Over 13% (4,891 out of 36,302) of the patients had gallstones. The prevalence of gallstones depended on the setting of the study: the prevalence was 12.4% (3,967 out of 31,993) in the general population, and 21% (924 out of 4,309) in a referred (to hospital) population. In both settings, the prevalence varied widely between studies (5 to 35% and 11 to 50%, respectively).
The positive and negative predictive values, respectively, for each symptom in the general population were: 23 and 90 for upper abdominal pain; 17 and 92 for biliary colic; 10 and 93 for radiating pain; 24 and 89 for the use of analgesics; 9 and 92 for food intolerance; and 16 and 86 for fat intolerance.
The positive and negative predictive values, respectively, for each symptom in the referred population (hospital-based) were: 30 and 79 for upper abdominal pain; 50 and 81 for biliary colic; 38 and 81 for radiating pain; 50 and 81 for the use of analgesics; 40 and 73 for tenderness of the upper abdomen; 23 and 82 for food intolerance; and 30 and 79 for fat intolerance.
The unadjusted pooled DORs for all the symptoms studied were low. The DOR was 1.7 (95% CI: 1.5, 2.0) for upper abdominal pain (13 studies); 2.6 (95% CI: 2.4, 2.9) for biliary colic (9 studies); 2.8 (95% CI: 2.2, 3.7) for radiating pain (5 studies); 2 (95% CI: 1.6, 2.5) for the use of analgesics (4 studies); 1.8 (95% CI: 1.3, 2.4) for tenderness of the upper abdomen (3 studies); 1.3 (95% CI: 1.1, 1.6) for food intolerance (6 studies); and 1.3 (95% CI: 1.1, 1.5) for fat intolerance (11 studies).
The chi-squared test statistic showed that both the true positive rates and false positive rates were heterogeneous for all the symptoms studied (P<0.001). For the symptoms abdominal pain, biliary colic and the use of analgesics, logistic regression showed a statistically significantly different diagnostic accuracy for the different clinical settings. Different spectra of the disease showed a statistically significantly different discriminative capacity in the symptoms abdominal pain, biliary colic, and food intolerance.

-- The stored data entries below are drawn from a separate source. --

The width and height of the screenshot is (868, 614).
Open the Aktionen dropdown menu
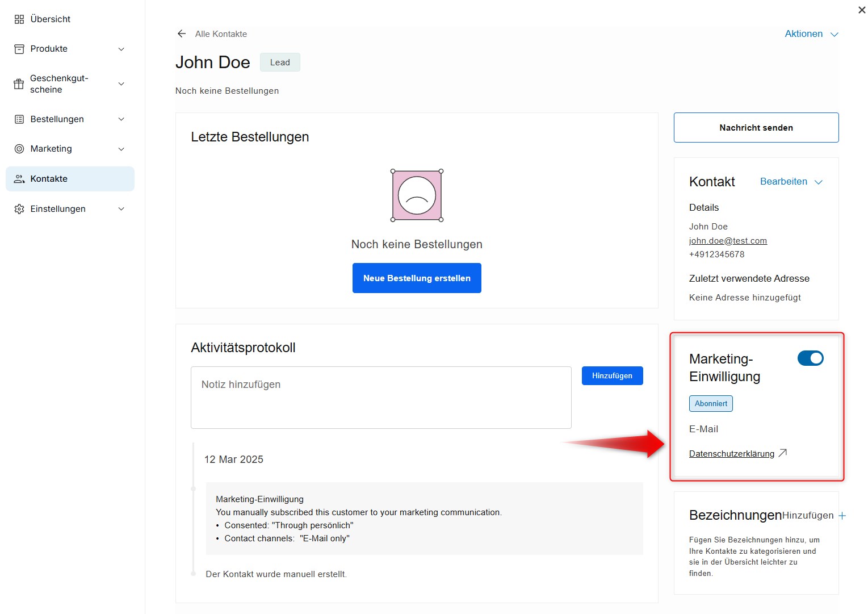pos(811,34)
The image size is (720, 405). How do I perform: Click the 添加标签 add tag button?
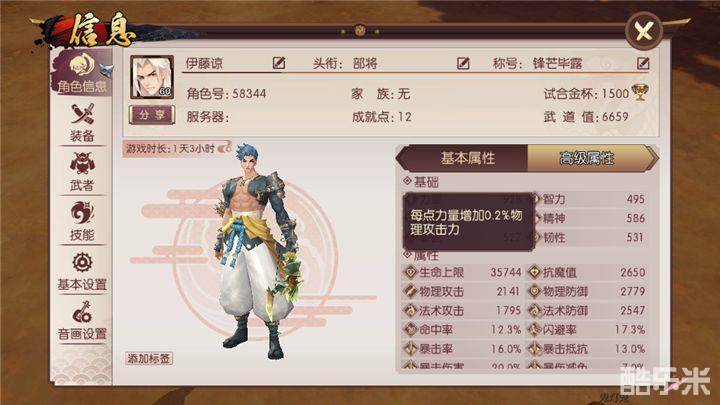click(x=149, y=358)
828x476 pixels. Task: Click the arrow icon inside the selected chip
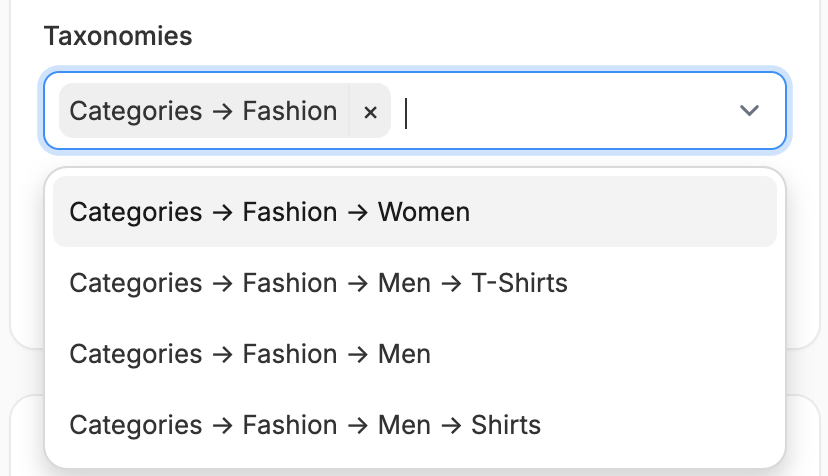pos(222,112)
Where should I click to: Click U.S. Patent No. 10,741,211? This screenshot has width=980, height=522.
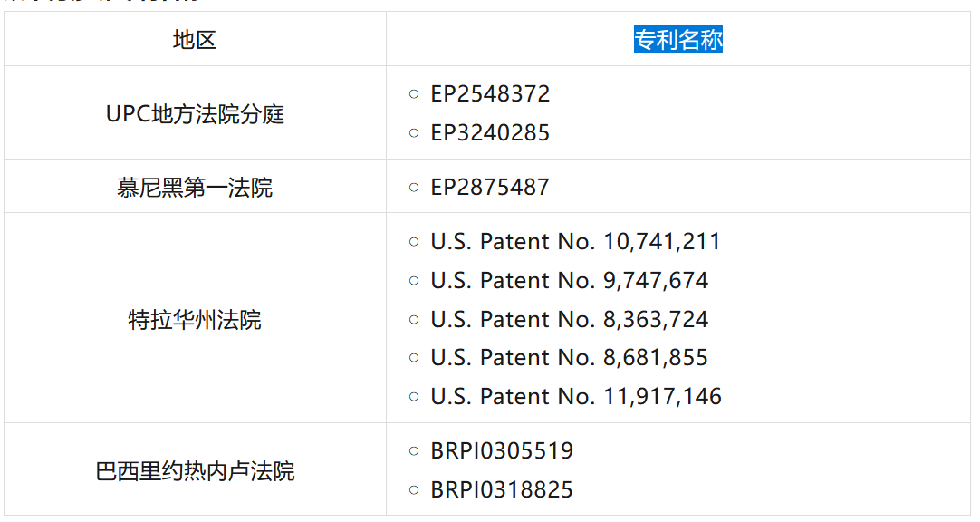(x=575, y=242)
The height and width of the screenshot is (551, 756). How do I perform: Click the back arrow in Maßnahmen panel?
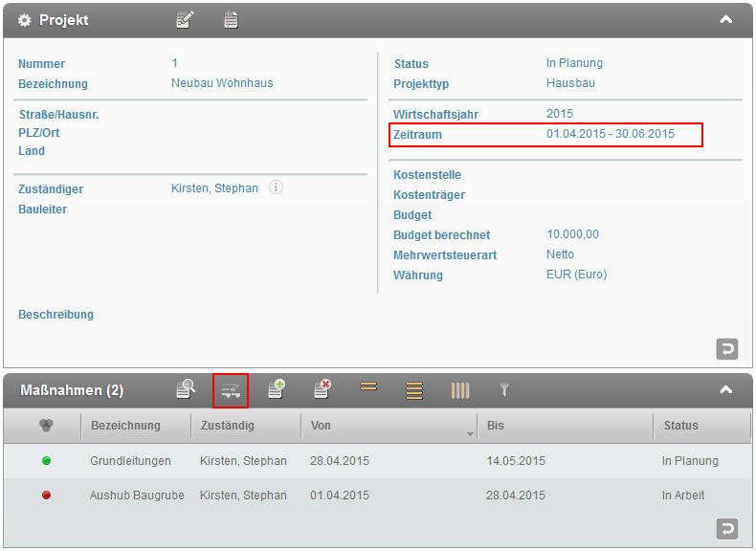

Neither the gender of the studied population, the blinding of the reader to the reference standard, or the reference standard used, could explain the heterogeneity in the results. The lack of control for confounding age in most studies precluded the evaluation of age as an explanation for the discrepancies in the results.
The symptoms biliary colic, radiating pain and analgesics used were consistently related to gallstones. The DOR of biliary colic increased with the extent of gallstone disease: the DOR was 3.5 (95% CI: 2.3, 5.3) for 'mild disease' and 13.3 (95% CI: 4.2, 42) for 'serious disease'.
The methodological quality of most of the included studies was low. Only eight studies blinded the reader to the reference standard for the abdominal symptoms of the patients; only eight studies controlled for both age and gender; and in the hospital-based studies, the extent of gallstone disease in the included patients was barely described.